--- Task directions ---
Copy out every line of the records below, the resolution lines included, and shift each answer coordinate by adding 113 to both x and y. Leave the pictures out of your answer.

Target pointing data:

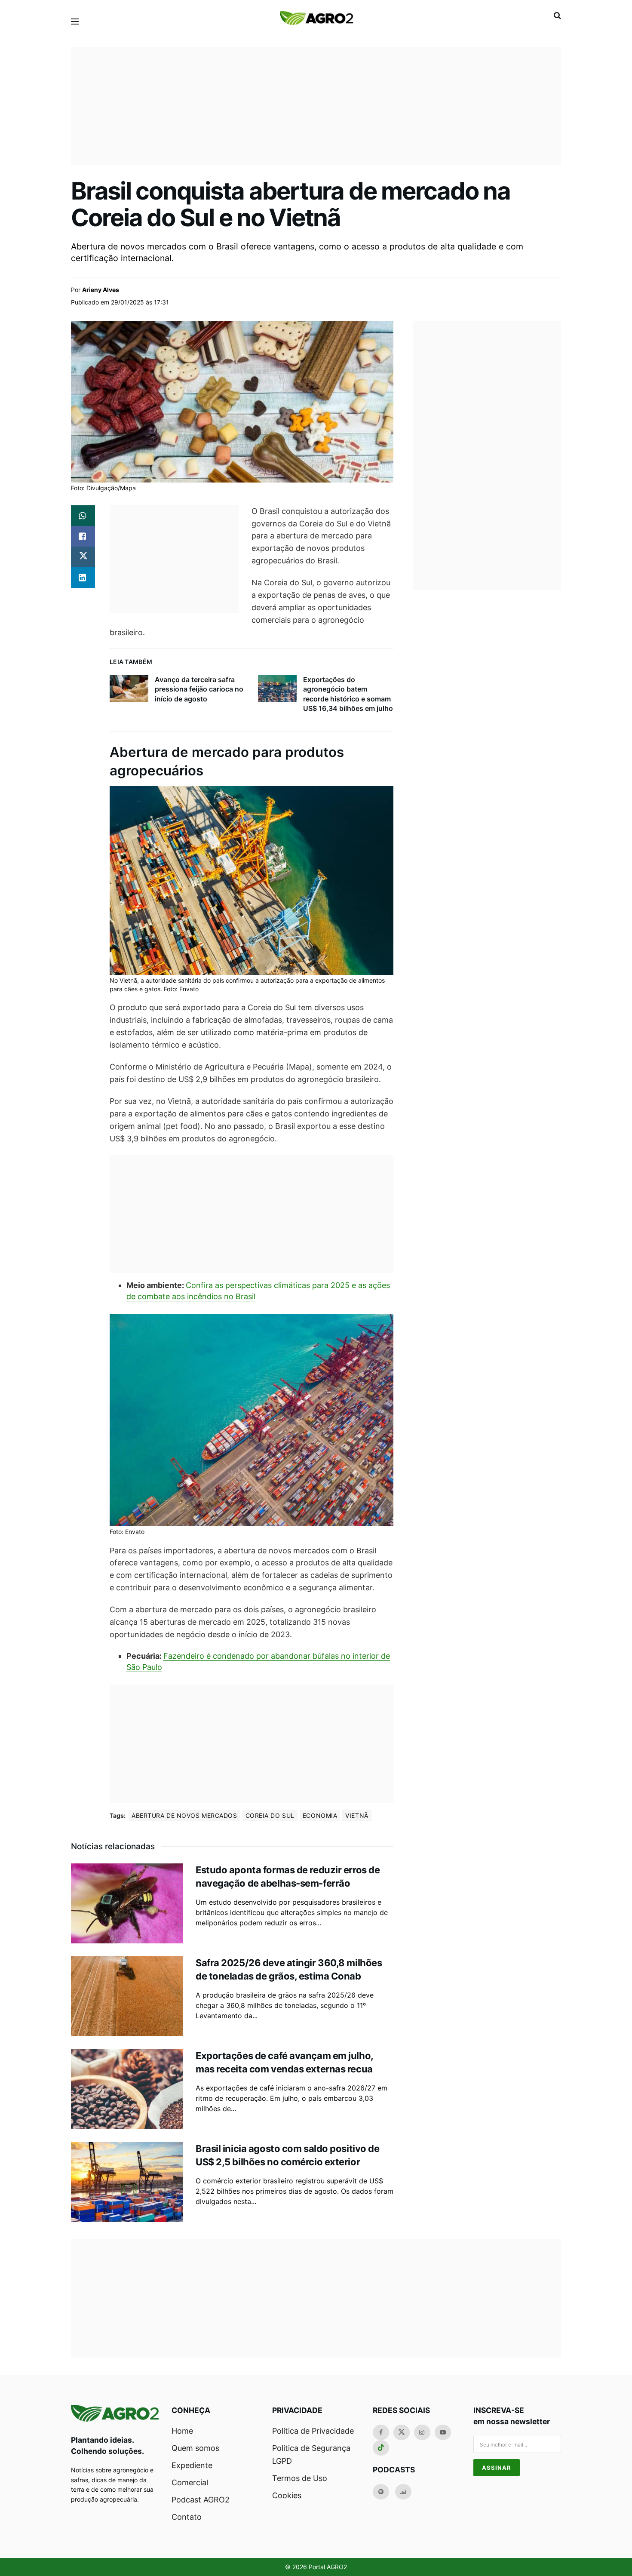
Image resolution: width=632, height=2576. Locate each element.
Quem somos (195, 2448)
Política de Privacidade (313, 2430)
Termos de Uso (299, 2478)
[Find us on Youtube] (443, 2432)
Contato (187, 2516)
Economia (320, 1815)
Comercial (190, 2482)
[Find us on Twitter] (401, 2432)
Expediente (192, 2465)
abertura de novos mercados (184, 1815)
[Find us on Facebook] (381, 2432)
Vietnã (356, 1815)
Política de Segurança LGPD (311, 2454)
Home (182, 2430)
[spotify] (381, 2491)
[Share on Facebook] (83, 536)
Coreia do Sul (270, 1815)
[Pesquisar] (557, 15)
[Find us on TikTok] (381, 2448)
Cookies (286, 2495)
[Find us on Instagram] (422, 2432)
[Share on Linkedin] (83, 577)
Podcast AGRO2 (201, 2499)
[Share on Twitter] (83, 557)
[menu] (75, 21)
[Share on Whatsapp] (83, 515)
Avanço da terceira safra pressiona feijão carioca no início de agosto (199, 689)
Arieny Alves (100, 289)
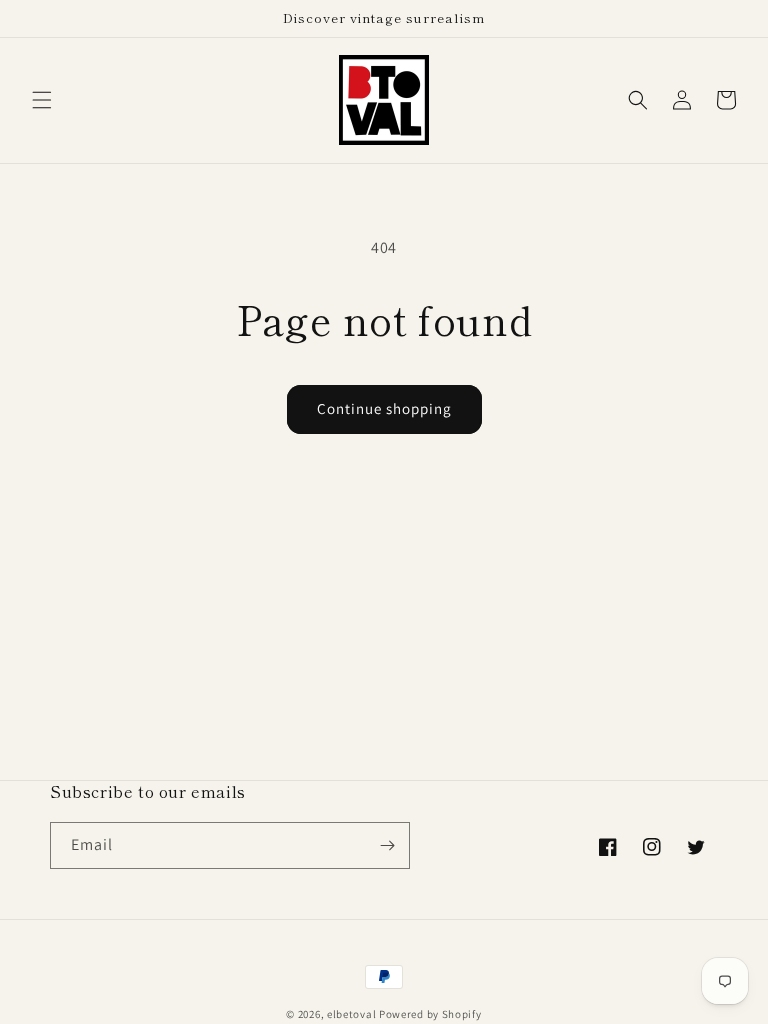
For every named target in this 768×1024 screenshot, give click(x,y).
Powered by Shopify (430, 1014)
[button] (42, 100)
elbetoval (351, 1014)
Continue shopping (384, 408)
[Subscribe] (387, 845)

--- Response ---
Image resolution: width=632, height=2576. Locate each element.
Quem somos (308, 2561)
Política de Privacidade (426, 2543)
Termos de Uso (412, 2591)
[Find us on Youtube] (556, 2545)
Contato (300, 2629)
Economia (433, 1928)
Comercial (303, 2595)
[Find us on Twitter] (514, 2545)
Expediente (305, 2578)
abertura de novos mercados (297, 1928)
[Find us on Facebook] (494, 2545)
Vietnã (469, 1928)
Política de Segurança LGPD (424, 2567)
Home (295, 2543)
[spotify] (494, 2604)
[Share on Facebook] (196, 649)
Coreia do Sul (383, 1928)
[Pesquisar] (670, 128)
[Find us on TikTok] (494, 2561)
Cookies (399, 2608)
[Find us on Instagram] (535, 2545)
[Share on Linkedin] (196, 690)
Podcast AGRO2 (314, 2612)
[Share on Twitter] (196, 670)
[menu] (188, 134)
[Share on Whatsapp] (196, 628)
Avanço da terceira safra pressiona feijão carioca no início de agosto (312, 802)
Arieny Alves (213, 402)
For every named target in this 768×1024 screenshot, give click(x,y).
Powered by Shopify (543, 1127)
[button] (155, 213)
elbetoval (464, 1127)
Continue shopping (497, 521)
[Subscribe] (500, 958)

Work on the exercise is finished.